Now, on to more important issues:
Who do you think will win the Super Bowl?
“These are the times that try men’s souls.”
– Thomas Paine
@ Steve: Thomas Paine was a tax collector before he became a Patriot.
@renounceuscitizenship: Actually, it’s been longer than longer than a month since Canadians were told something to wshould clarify soon. It’s been several months since US Ambassador told us the US was “not unreasonable” and we should “sit tight,” Well, my bum is really sore from sitting tight waiting for something to happen.
I response to who will win the Superbowl: Who Cares? Now, that should prove I’m not a US citizen or even a US person if nothing else will!
First some fun. A one-up for Blaze. SuperBowl? What’s that? The big black ball with holes for your fingers instead of the little one that you cup in your hand?
Now to business. Tim said: The real problem is the people affected here in Canada aren’t the types that use KPMG, Deloitte etc to do their taxes Canadian or otherwise. I wasn’t that type either for years, and then hit a totally opaque situation in the strange universe of the dual citizen.
I had one of those very big-name accounting firms “hose” me, to use the phrase of the honest guy I managed to switch over to. Those skunks (1) Billed at an excessive rate (2) Demanded horrendously tight timelines – early submission and late return (3) Threatened to refuse to undertake the work without those timelines (4) Made serious mistakes (5) Did unauthorized work out of the blue and then sent a big bill (6) Redid work without authorization, got the same result, and charged (7) Took routine questions and turned them into opportunities to “do research” and print out expensive boilerplate (8) Treated all clarification of the prepared return as additional billable time.
The United States and the IRS enable these racketeers by putting conscientious extraterritorial citizens into the paranoid double-bind of (1) having to deal with a situation that cannot be understood, and then (2) hoping to solve the problem by paying “professionals.” [There’s a great movie called The Professional … his name is Leon.]

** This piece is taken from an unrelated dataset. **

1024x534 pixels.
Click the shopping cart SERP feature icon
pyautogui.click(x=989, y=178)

Q. How do you deal with a rigged game of craps?
A. Do whatever it takes to get out of the game.
By the way, it looks like this game is about to get a whole lot harder to play – and already has become so for those who have never yet picked up the dice.

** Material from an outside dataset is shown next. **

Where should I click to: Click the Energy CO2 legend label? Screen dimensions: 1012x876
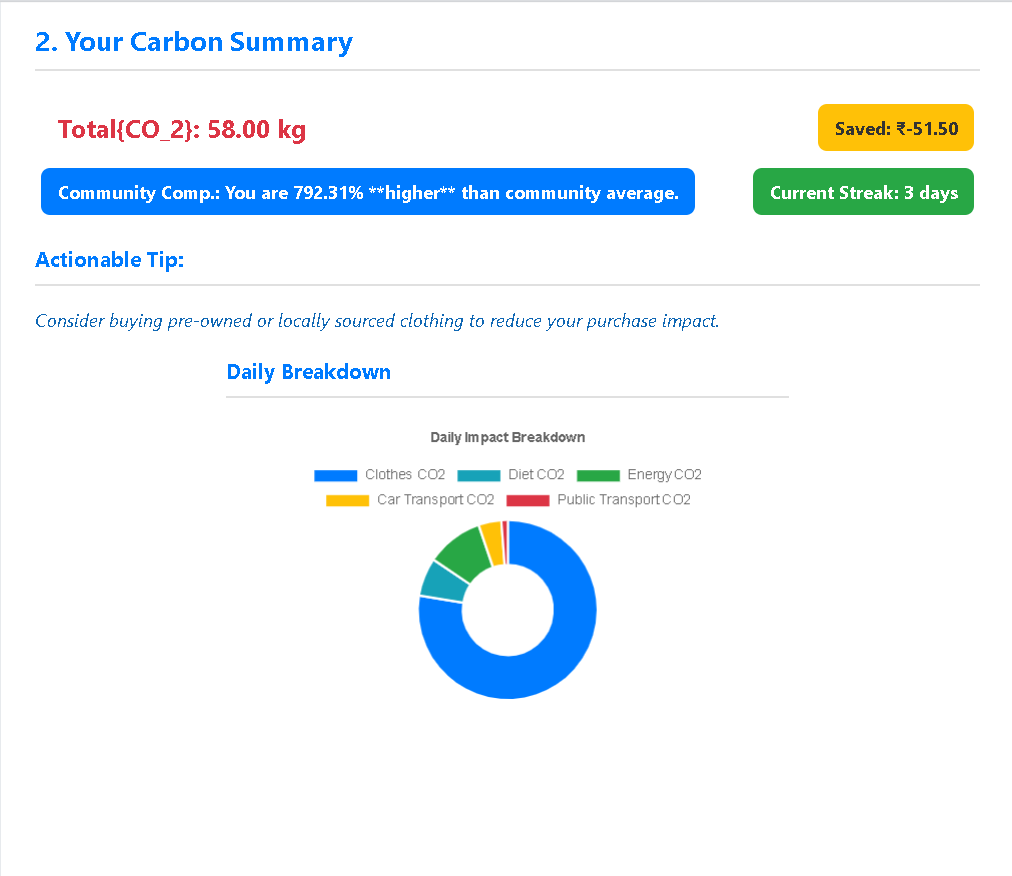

I am starting to think we need to narrow our focus and make the lives of certain US politicians particularily difficult. In that sense I am thinking that we need to targets members of the Senate Foreign Relations Committee that approves Double Taxation Treaties and “refuses” to approve any DTT without the “infamous” savings clause.
I think a couple of key members on this committee to target are:
Chairman John Kerry of Massachusetts
Ranking Member Dick Lugar of Indiana
Barbara Boxer of California
Bob Corker of Tennessee
Response to Steven – BRILLANT!!!!! I applaud you and wish I were as articulate. I also thank you.

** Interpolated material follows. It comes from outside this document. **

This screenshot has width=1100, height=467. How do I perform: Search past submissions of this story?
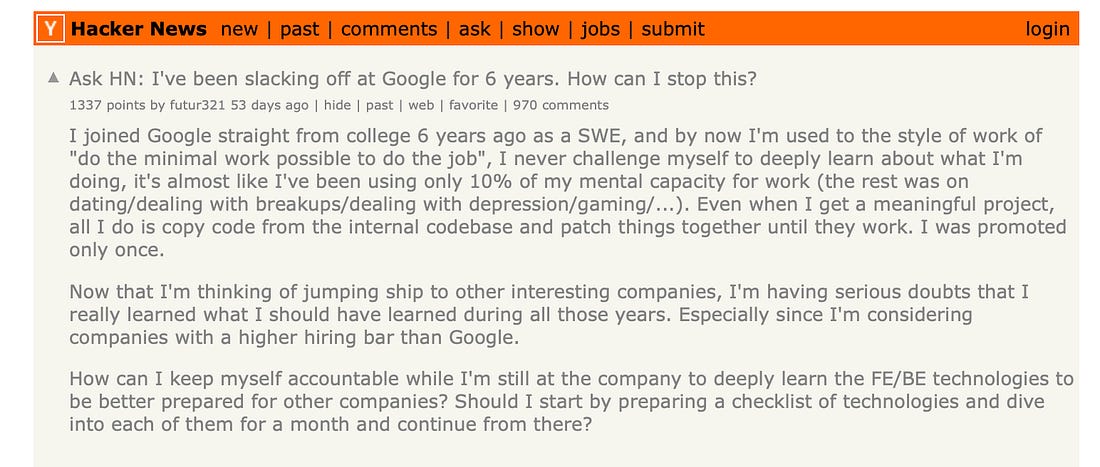click(380, 105)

Or…we could go the opposite way re: IRS.
It has become my understanding that there are many more deductions enjoyed by USC’s south of the border than we have here in Canada. (mortgage interest, property taxes, etc).
For the average salaried family, instead of doing our US returns to get to ‘no tax owing’…why don’t we just pile on the deductions until they start sending cheques north of the border.
How long do you think that will last?
Reblogged this on Renounce U.S. Citizenship – Be Free and commented:
This is a post I wrote a while ago. The comments are quite interesting.